This word was given me to share with those attending the closing service of New Room 2018. I share it here in an abbreviated form so that if you were there, you’ll have this word to remind you in the dark places of who you are: You are chosen. 

I fell apart last year. I think I can now say with some confidence that I was on a spiritual threshold, and those can be so painful. In that moment of birthing from one spiritual room to another, it can feel like insanity. It feels dark. I was there last year for several months, waiting for relief. I was seeing a counselor who kept me duct-taped together. He asked me one day to make a list of “I am” statements. He wanted me to be grounded in my identity while I was reeling emotionally, so he told me to just start writing. “I am _____.” Fill in the blank, he said, and keep doing it. He was looking for about 2000 “I am” statements.

The first hundred or so sounded like my personal PR campaign. They were all positive statements, if shallow, about myself. Somewhere around three or four-hundred I got honest. I began to say things I’d never admitted out loud (or on paper) before. Things like: I am embarrassed by failure. I am competitive. I am envious of others’ success.

On one particularly dark day, I wrote, “I am suspicious of God.”

On another day, just as the light was beginning to dawn in my life again, I wrote, “I am an artist.” That was one of the most profound realizations, and resonated as most true. I am not an engineer. No wonder most church growth books don’t work for me (and no wonder I’m no good at systems). I am an artist, and I approach ministry and life from that place. What freedom!

The statement that held all the other statements together was this one: I am a mixed bag. We all are. Most of us are a mixture of strong and weak, good and trying, sinful and saved. And in that way, we are in good company. Jesus seemed partial to mixed bags. Peter was among his favorites. Peter, who presented as a fisherman, fell to his knees at the miraculous catch of fish Jesus orchestrated and exhaled, “I am a sinful man!” From that place of humility, he was able to see Jesus as he was when Jesus asked, “Who do people say I am?” To which Peter replied, “You are the Messiah, the Son of the Living God.” Jesus answered, “And you are Peter, and on this rock I will build my church.” From sinful to faithful … and then just a few paragraphs later, to satanic.

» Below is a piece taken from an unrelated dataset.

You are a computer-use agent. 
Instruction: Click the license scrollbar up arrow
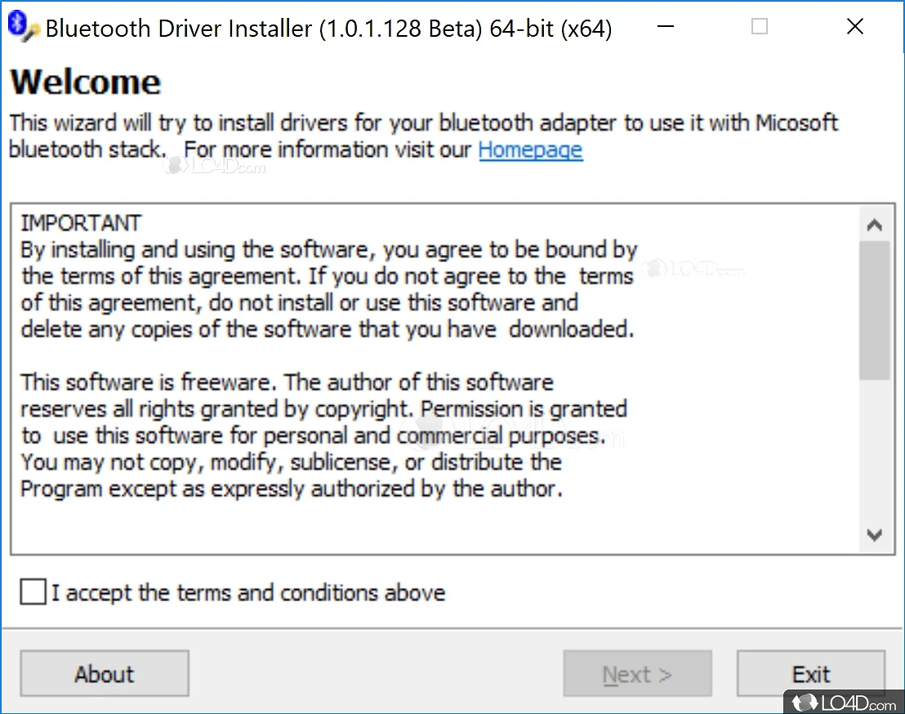tap(875, 225)
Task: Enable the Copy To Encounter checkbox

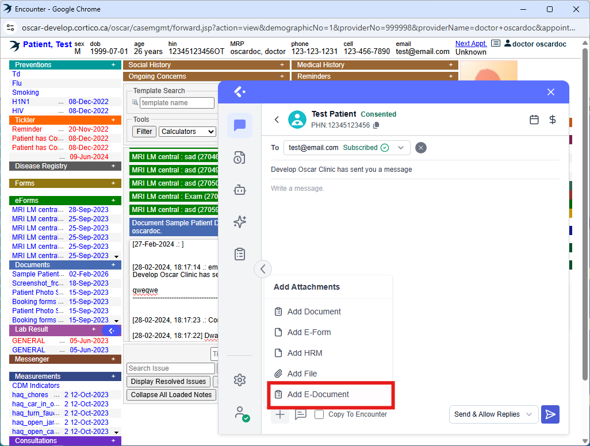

What can hold all those seeming inconsistencies together? Only Jesus. Only when our “I am” is connected to his “I am” can we have any hope of knowing ourselves as we truly are.

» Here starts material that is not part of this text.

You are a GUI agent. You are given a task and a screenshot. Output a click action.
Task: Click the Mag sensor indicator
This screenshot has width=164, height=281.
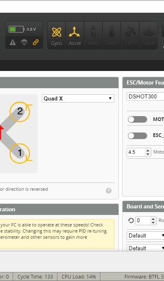93,35
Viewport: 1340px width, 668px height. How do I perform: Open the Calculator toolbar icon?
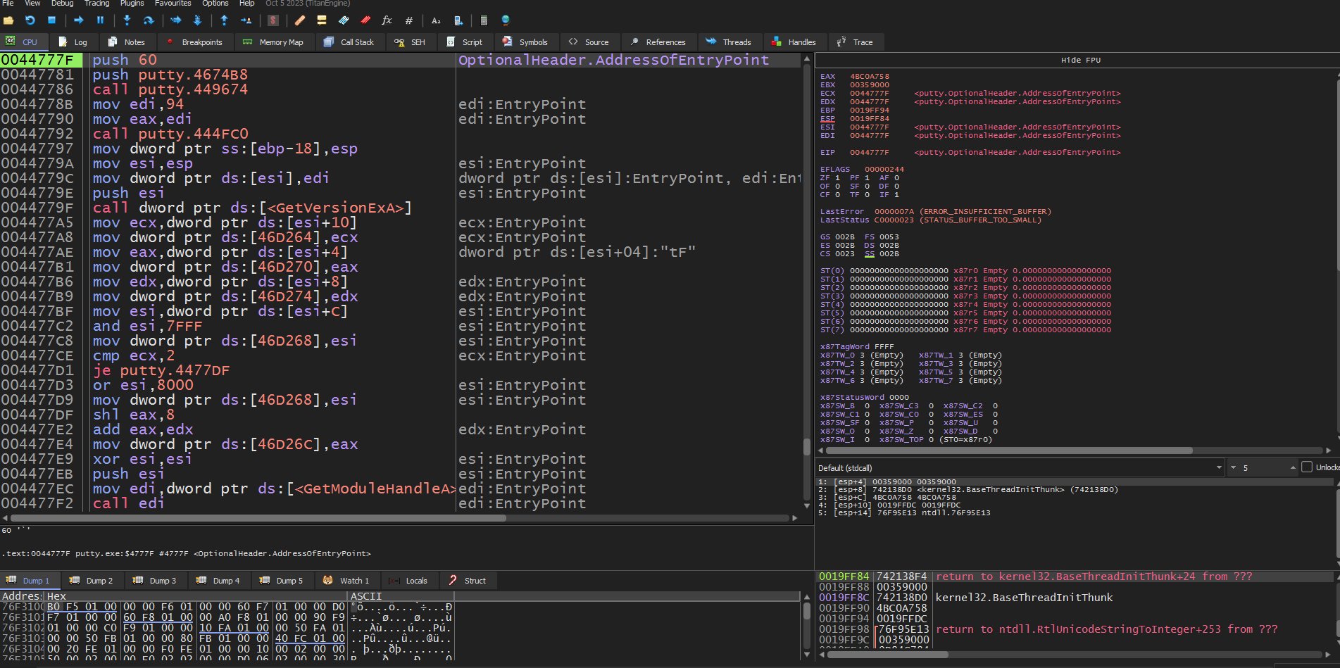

It makes sense, then, that having learned this lesson through his own season of sanctification, Peter could now tell others who they are. In 1 Peter 2:1-10, the apostle tells his first-century audience and then all of us who follow Jesus that we are all a mix of chosen and rejected, precious and peculiar, disobedient and destined. Ours is to find our place in those tensions by connecting to Christ.

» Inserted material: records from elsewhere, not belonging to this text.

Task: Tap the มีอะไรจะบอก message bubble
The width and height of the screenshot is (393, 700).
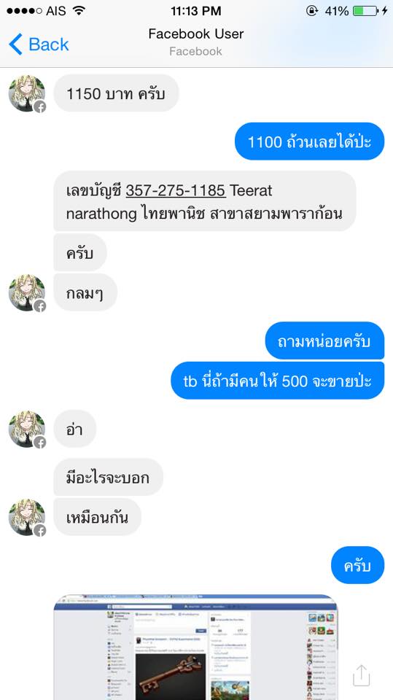Action: pyautogui.click(x=108, y=477)
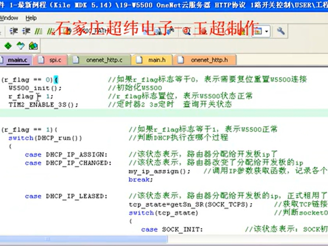This screenshot has height=246, width=328.
Task: Open the Configuration wrench icon
Action: pyautogui.click(x=281, y=31)
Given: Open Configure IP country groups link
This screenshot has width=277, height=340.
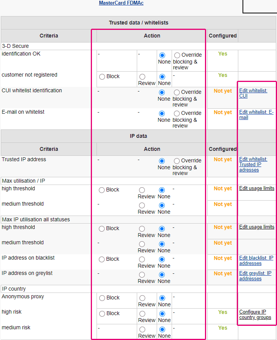Looking at the screenshot, I should (255, 314).

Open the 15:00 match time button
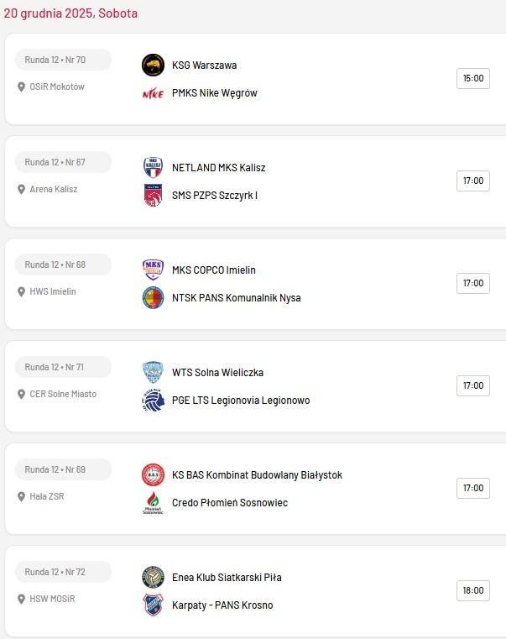click(x=473, y=78)
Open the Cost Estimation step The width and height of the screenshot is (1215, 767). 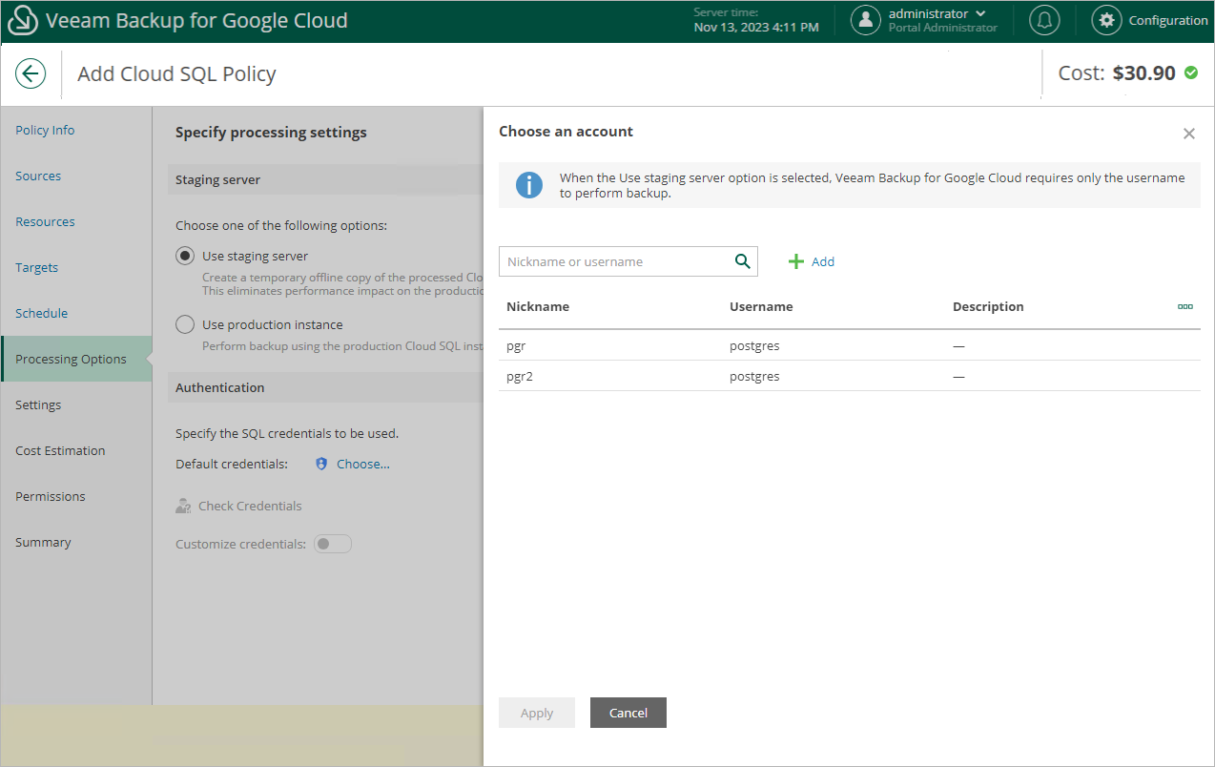click(60, 451)
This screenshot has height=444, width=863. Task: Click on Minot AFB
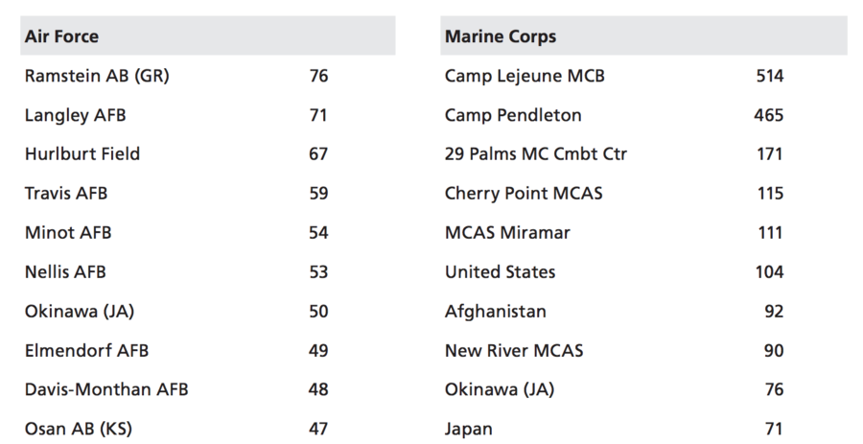(x=68, y=233)
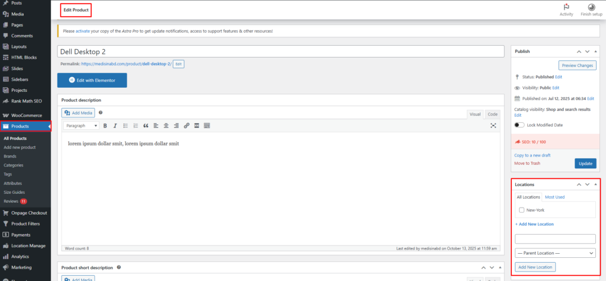Click the insert link icon
The height and width of the screenshot is (281, 606).
[x=186, y=126]
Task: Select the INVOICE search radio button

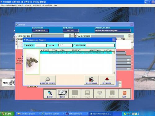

You are chosen by God, rejected by humans.

Not long ago, I found myself in a children’s classroom listening to a lesson on the free gift of salvation. The teacher was doing a good job of explaining an abstract concept. She even had a neat little visual aid to go with it. In that class, there was a little boy who is powerfully bright and resilient, who absorbs everything, who lets very little get past him. He was listening to this teacher explain how we can’t add anything to our salvation, that we can’t work our way to heaven. And this little guy was listening and trying hard not to interrupt, until he just couldn’t help himself. Eventually, he broke in to say, “Yeah, its free … but you have to take it.” Which is Wesleyan free will perfectly expressed in eight words. But that was lost on his teacher, whose point was that you can’t add anything. So she said, “ Riiiighhhht … but its free.”

“But you have to take it.”

“But you can’t add anything to it,” the teacher insisted.

“But you have to take it.”

“But its free,” she said, now a bit more desperately.

“But you have to take it,” he said, more forcefully.

I don’t blame him for being unwilling to let go. His point was worth the fight. This is how John Wesley explained our chosenness:

“By the free love and almighty power of God taken out of, separated from, the world … Election, in the scripture sense, is God’s doing anything that our merit or power have no part in. The true predestination, or fore-appointment of God is, 1. He that believes shall be saved from the guilt and power of sin. 2. He that endures to the end shall be saved eternally. 3. They who receive the precious gift of faith, thereby become the sons of God; and, being sons, they shall receive the Spirit of holiness to walk as Christ also walked. Throughout every part of this appointment of God, promise and duty go hand in hand. All is free gift; and yet such is the gift, that the final issue depends on our future obedience to the heavenly call.” (italics mine)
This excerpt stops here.